İstanbul Üniversitesi’nin yeni rektörünün unutulan raporu

İstanbul Üniversitesi’nin yeni rektörünün unutulan raporu
Gazeteci Fatih Altaylı, İstanbul Üniversitesi'ne rektör olarak atanan Prof. Dr. Osman Bülent Zülfikar hakkında geçmişte açılan soruşturmayı hatırlattı. Altaylı, soruşturma için "Siyaset devreye girdi ve Zülfikar ceza almadan...

Gazeteci Fatih Altaylı, İstanbul Üniversitesi'ne rektör olarak atanan Prof. Dr. Osman Bülent Zülfikar hakkında geçmişte açılan soruşturmayı hatırlattı. Altaylı, soruşturma için "Siyaset devreye girdi ve Zülfikar ceza almadan kurtuldu" yorumunu yaptı.

 Fatih Altaylı, İstanbul Üniversitesi'ne rektör olarak atanan Prof. Dr. Osman Bülent Zülfikar hakkında geçmişte açılan soruşturmanın ve yazılan raporu anımsattı.

Zülfikar hakkında geçmişte soruşturma açıldığını belirten Altaylı, hazırlanan raporda, "Kan hastalıklarının tedavisi için gereksiz yere yüksek bedelli kan ilaçları yazdığı, eczane ve ilaç şirketleri ile işbirliği yaparak kamuyu zarara uğrattığı, parasal konularda zaafiyeti olduğu" ifadelerine yer verildiğini aktardı.

"Sonrasında siyaset devreye girdi ve Zülfikar ceza almadan kurtuldu" diyen Altaylı, Zülfikar'ın rektör atanmasını "Beyefendi durdu durdu, rektör oldu. Ne diyelim Allah Sağlık Bakanlığını korusun" ifadeleriyle eleştirdi.
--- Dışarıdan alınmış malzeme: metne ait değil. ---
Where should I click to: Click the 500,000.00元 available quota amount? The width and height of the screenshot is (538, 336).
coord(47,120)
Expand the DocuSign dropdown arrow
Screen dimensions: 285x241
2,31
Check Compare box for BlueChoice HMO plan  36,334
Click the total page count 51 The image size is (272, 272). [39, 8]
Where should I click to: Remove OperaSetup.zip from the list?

Fatih Altaylı'nın bugünkü yazısının "İÜ’nün yeni rektörünün unutulan raporu" başlıklı bölümü şöyle:

"Prof. Osman Bülent Zülfikar’ın İstanbul Üniversitesi rektörlüğüne atanması beni hem şaşırttı, hem şaşırtmadı.

Zülfikar, 1994-1997 yılları arasında İstanbul Büyükşehir Belediyesi Sağlık Hizmetleri Daire Başkanlığı yapmıştı. 2000 yılında da profesörlüğe yükseltilmişti.
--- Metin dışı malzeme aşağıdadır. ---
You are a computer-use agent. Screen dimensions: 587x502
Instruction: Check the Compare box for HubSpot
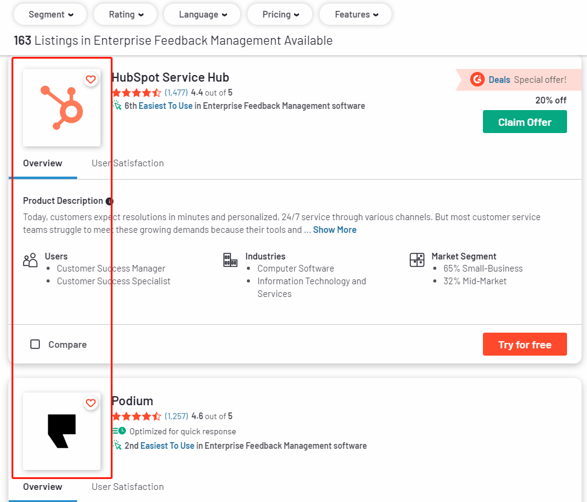coord(35,344)
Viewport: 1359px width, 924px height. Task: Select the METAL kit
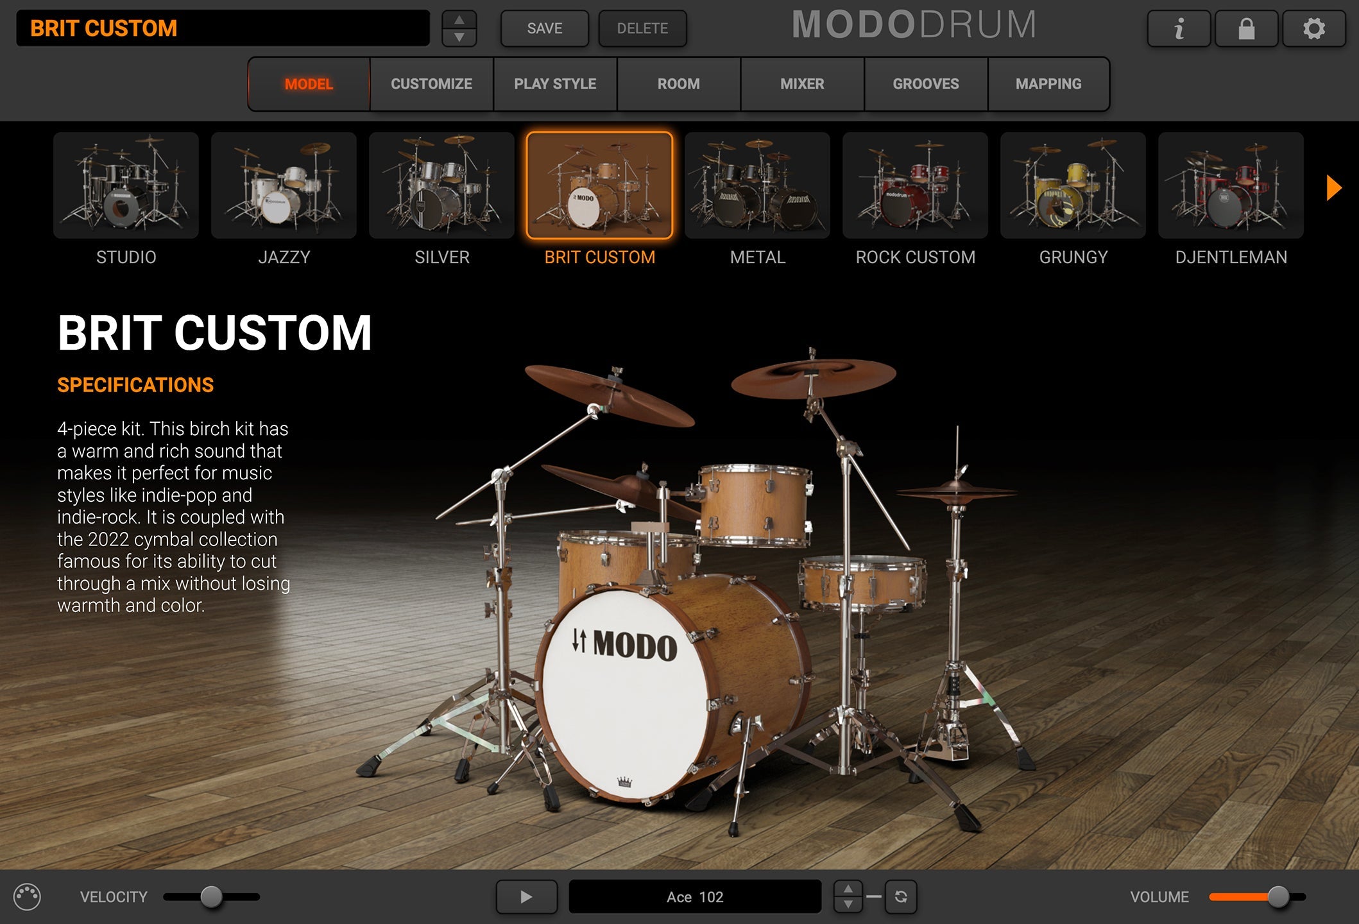[757, 186]
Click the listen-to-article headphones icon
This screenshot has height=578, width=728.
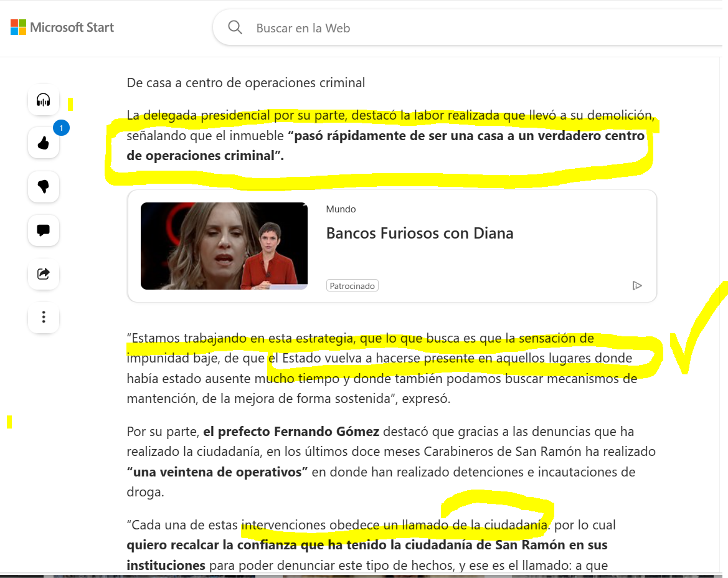(44, 100)
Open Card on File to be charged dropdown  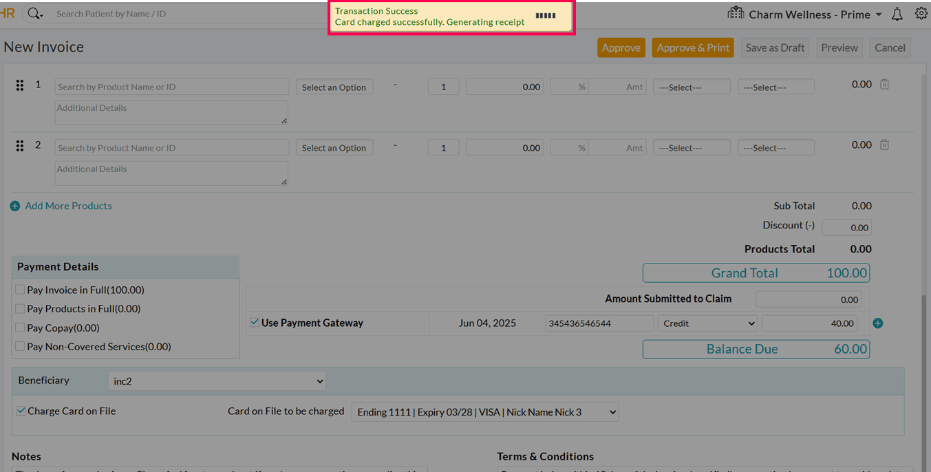[x=484, y=412]
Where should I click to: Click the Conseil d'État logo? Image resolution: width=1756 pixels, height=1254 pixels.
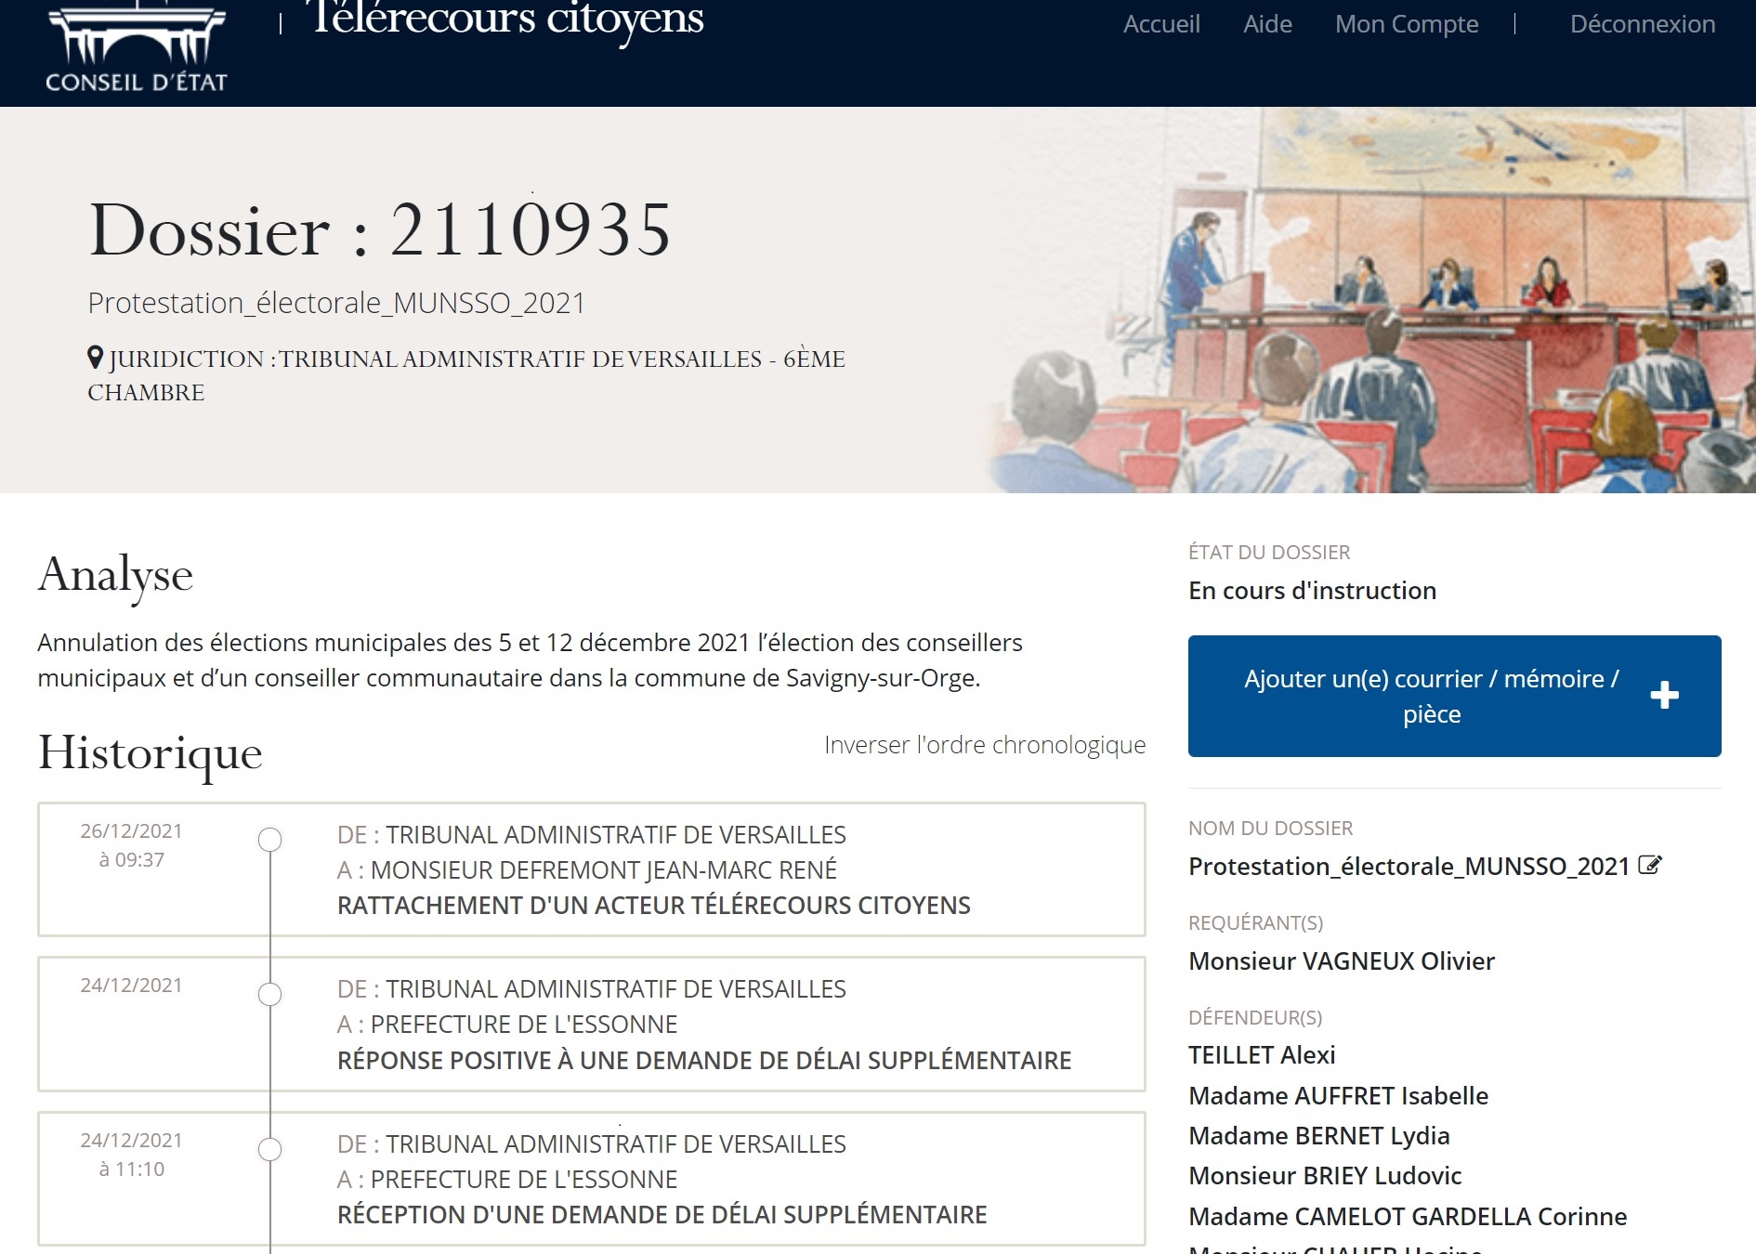click(137, 48)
Bu açıdan bakınca atanması hiç şaşırtıcı değildi. Çünkü o dönem belediyede olan herkes AK Parti iktidarında önemli görevlere geldi hatta Başbakan bile oldu!

Zülfikar ise 2004-2008 yılları arasında Bakanlar Kurulu kararıyla YÖK üyeliği yapmıştı.

Sonrasında ise sesi soluğu kesilmiş, sadece Bezmialem Vakfı mütevelli heyet üyeliği ile yetinmişti. Kendisi de kendinden umudu kesmiş olmalı ki, 10-15 senedir sesi soluğu pek çıkmıyordu.

Ben de bu durumu, kendisi hakkında geçmiş yıllarda yapılmış bir soruşturmaya bağlıyordum.

Çünkü soruşturmada İstanbul Üniversitesi’nin yeni rektörü ile ilgili hazırlanan rapor iyi bir içeriğe sahip değildi.

“Kan hastalıklarının tedavisi için gereksiz yere yüksek bedelli kan ilaçları yazdığı, eczane ve ilaç şirketleri ile işbirliği yaparak kamuyu zarara uğrattığı, parasal konularda zaafiyeti olduğu” yazılıydı ve pek çok şikayetçi ile görüşülmüştü. Soruşturma raporunda Osman Bülent Zülfikar’ın “ceza alması gerektiği” açıkça istenmişti.

Sonrasında siyaset devreye girdi ve Zülfikar ceza almadan kurtuldu.

Açıkçası ben Zülfikar’ın bugüne kadar önemli bir göreve atanmamış olmasını, bu rapora bağlıyordum. Çünkü ceza almamış bile olsa, raporu yazanlar arasında muhafazakar kesimin saygı duyduğu hukukçular da vardı.

Beyefendi durdu durdu, rektör oldu.

Ne diyelim Allah Sağlık Bakanlığını korusun."